_Selected text:_
===============
According to the CDC, obesity affected 93.3 million adults in the U.S. in 2015-2016, with medical costs for those with obesity being $1,429 higher*. A vast majority of women attribute weight gain to not having enough time to work out and healthy food being too expensive or too time consuming to prepare often*. But these same women are also giving the majority of their time to other people, constantly saying yes to their significant other, their parents, their kids, their boss and putting their own health and happiness on the back burner.
Anxiety is the most common mental illness in the U.S., affecting 40 million adults 18 and older. According to the ADAA, people with anxiety are 3-5 times more likely to see a doctor and 6 times more likely to be hospitalized for psychiatric disorders*. Women are diagnosed with anxiety disorder nearly twice as often as men.
According to Psychology Today, a CDC study found that 16 percent of women age 18 to 44 reported feeling “very tired,” “exhausted,” or otherwise worn out most days, compared with 9 percent of men in the same age range. The explanation for the exhaustion is women are now working longer at work, but also take on the majority of the work around the house, including cooking, cleaning and child care. So the last person they are taking care of is themselves.
You've heard the expression "you can't pour from an empty cup"?
===============
_Dataset:_
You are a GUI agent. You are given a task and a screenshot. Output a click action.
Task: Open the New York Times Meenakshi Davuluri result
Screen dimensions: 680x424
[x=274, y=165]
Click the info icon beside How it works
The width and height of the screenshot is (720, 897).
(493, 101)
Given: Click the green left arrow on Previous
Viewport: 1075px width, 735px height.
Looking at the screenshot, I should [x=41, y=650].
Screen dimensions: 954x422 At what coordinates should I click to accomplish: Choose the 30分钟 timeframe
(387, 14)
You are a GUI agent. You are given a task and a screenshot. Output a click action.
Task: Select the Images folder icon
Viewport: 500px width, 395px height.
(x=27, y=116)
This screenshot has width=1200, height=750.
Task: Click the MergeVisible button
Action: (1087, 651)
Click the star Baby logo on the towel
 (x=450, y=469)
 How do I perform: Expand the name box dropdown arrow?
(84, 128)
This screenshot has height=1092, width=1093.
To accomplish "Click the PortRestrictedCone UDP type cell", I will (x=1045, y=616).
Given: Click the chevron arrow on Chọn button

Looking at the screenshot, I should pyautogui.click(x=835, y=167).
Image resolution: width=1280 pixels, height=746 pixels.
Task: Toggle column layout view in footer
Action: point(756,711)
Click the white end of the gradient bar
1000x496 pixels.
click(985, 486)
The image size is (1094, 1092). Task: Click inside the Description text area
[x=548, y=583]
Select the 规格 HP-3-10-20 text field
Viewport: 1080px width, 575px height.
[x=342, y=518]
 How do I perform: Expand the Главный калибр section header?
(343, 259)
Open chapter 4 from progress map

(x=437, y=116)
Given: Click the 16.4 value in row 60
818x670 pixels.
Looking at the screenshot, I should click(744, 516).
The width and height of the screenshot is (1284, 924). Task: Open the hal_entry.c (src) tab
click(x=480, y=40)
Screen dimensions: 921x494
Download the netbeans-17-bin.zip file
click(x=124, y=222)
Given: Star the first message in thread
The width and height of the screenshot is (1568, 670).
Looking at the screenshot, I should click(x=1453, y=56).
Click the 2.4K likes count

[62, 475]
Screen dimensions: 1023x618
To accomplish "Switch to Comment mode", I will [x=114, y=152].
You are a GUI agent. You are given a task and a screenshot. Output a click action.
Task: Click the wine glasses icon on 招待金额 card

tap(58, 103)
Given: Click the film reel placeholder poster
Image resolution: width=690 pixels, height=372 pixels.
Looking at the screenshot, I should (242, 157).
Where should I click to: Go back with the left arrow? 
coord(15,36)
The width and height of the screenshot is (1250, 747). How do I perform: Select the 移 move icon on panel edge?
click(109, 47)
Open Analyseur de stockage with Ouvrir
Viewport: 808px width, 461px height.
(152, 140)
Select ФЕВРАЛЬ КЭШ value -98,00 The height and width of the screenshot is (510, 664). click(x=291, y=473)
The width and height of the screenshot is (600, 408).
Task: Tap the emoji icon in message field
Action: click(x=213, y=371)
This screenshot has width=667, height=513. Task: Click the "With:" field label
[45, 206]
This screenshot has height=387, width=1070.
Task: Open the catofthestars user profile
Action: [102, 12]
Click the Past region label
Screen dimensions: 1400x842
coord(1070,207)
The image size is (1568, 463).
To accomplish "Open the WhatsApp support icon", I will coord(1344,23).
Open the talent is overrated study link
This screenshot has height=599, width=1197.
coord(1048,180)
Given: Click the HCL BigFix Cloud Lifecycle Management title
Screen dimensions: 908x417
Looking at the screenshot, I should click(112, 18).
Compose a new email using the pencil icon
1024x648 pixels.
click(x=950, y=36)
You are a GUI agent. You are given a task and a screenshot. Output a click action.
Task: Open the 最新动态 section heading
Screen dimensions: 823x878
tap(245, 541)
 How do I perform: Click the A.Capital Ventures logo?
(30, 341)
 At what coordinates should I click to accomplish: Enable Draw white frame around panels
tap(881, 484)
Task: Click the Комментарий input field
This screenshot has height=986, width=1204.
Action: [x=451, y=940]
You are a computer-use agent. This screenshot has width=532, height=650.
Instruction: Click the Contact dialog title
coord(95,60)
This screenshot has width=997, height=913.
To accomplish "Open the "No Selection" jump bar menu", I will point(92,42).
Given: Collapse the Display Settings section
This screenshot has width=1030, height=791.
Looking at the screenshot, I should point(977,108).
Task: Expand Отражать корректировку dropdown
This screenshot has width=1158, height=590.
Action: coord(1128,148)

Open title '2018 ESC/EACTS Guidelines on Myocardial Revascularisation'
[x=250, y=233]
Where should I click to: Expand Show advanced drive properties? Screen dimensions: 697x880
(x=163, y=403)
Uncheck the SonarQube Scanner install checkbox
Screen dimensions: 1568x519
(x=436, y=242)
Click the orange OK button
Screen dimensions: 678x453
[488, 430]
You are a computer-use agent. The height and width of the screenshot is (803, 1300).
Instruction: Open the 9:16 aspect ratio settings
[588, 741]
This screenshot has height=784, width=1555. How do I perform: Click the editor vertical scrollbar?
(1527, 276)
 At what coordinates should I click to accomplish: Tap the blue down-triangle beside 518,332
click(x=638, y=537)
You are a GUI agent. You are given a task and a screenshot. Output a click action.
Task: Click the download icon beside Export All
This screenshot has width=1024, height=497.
===============
_What to do:_
A – Reproduce the part of the women's health passage starting with "Anxiety is the" and going on through "often as men.".
B – According to the women's health passage, how many U.S. adults aged 18 and older are affected by anxiety?
C – Using the women's health passage, explain why women report feeling exhausted more often than men.

_Answers by task:_
A –
Anxiety is the most common mental illness in the U.S., affecting 40 million adults 18 and older. According to the ADAA, people with anxiety are 3-5 times more likely to see a doctor and 6 times more likely to be hospitalized for psychiatric disorders*. Women are diagnosed with anxiety disorder nearly twice as often as men.

B – 40 million.

C – Women are now working longer hours at their jobs. They also take on most of the work at home, including cooking, cleaning and child care.